Reference equality test on strings¶
ID: java/reference-equality-on-strings
Kind: problem
Security severity:
Severity: warning
Precision: medium
Tags:
- reliability
- external/cwe/cwe-597
Query suites:
- java-security-and-quality.qls
Click to see the query in the CodeQL repository
Comparing two String objects using == or != compares object identity, which may not be intended. The same sequence of characters can be represented by two distinct String objects.
Recommendation¶
To see if two String objects represent the same sequence of characters, you should usually compare the objects by using their equals methods.
Example¶
With the following definition, headerStyle is compared to the empty string using ==. This comparison can yield false even if headerStyle is the empty string, because it compares the identity of the two string objects rather than their contents. For example, if headerStyle was initialized by an XML parser or a JSON parser, then it might have been created with code like String.valueOf(buf,start,len). Such code will produce a new string object every time it is called.

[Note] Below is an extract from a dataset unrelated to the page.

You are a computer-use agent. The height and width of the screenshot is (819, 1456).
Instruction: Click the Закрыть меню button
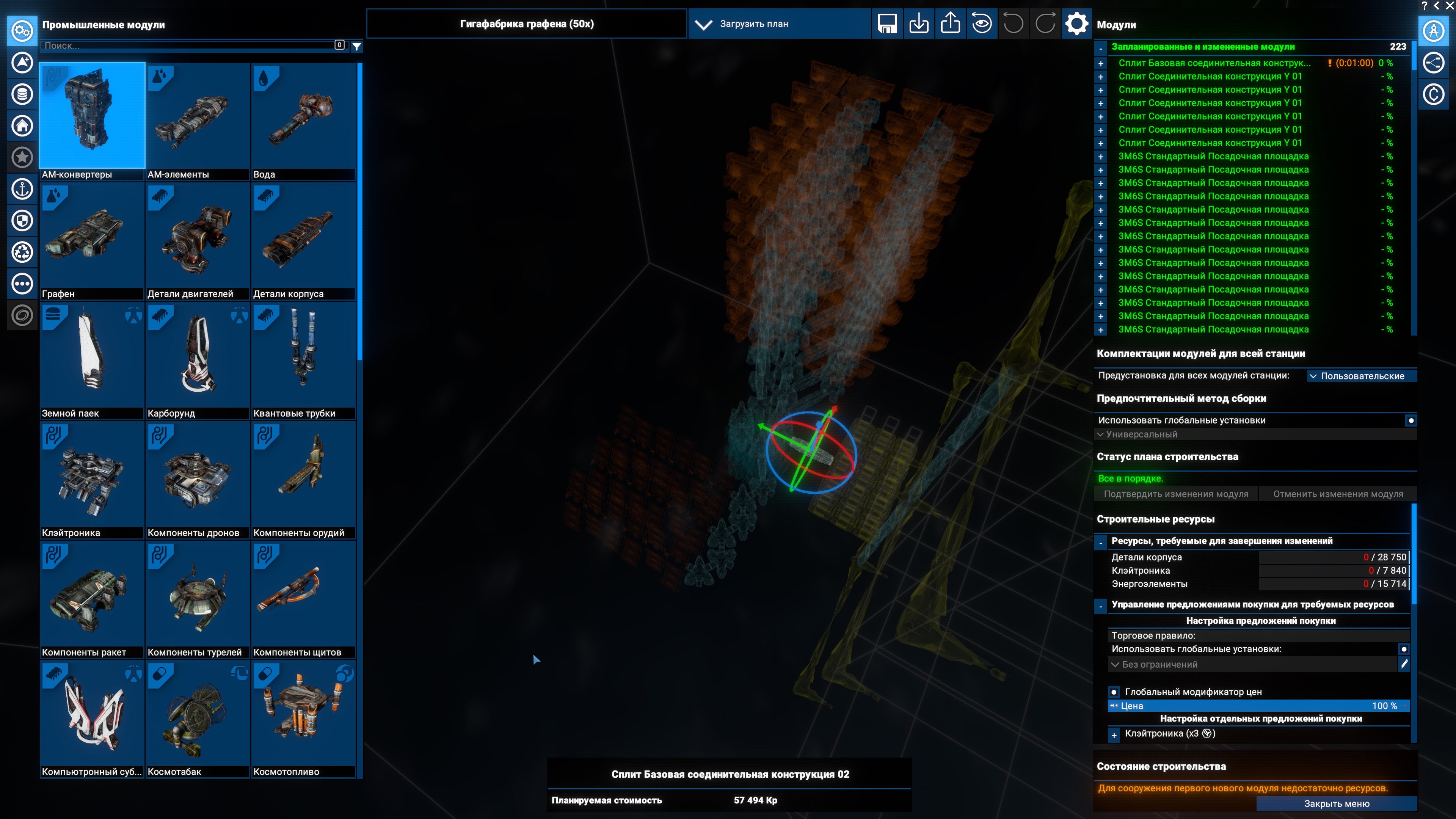[x=1336, y=803]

void printHeader(String headerStyle) {
if (headerStyle == null || headerStyle == "") {
// No header
return;
}
// ... print the header
}
With the following definition, headerStyle is tested using the equals method. This version will reliably detect whenever headerStyle is the empty string.
void printHeader(String headerStyle) {
if (headerStyle == null || headerStyle.equals("")) {
// No header
return;
}
// ... print the header
}
References¶
Java API Specification: String.equals(), String.intern().
Java Language Specification: 15.21.3 Reference Equality Operators == and !=, 3.10.5 String Literals , 15.28 Constant Expressions.
Common Weakness Enumeration: CWE-597.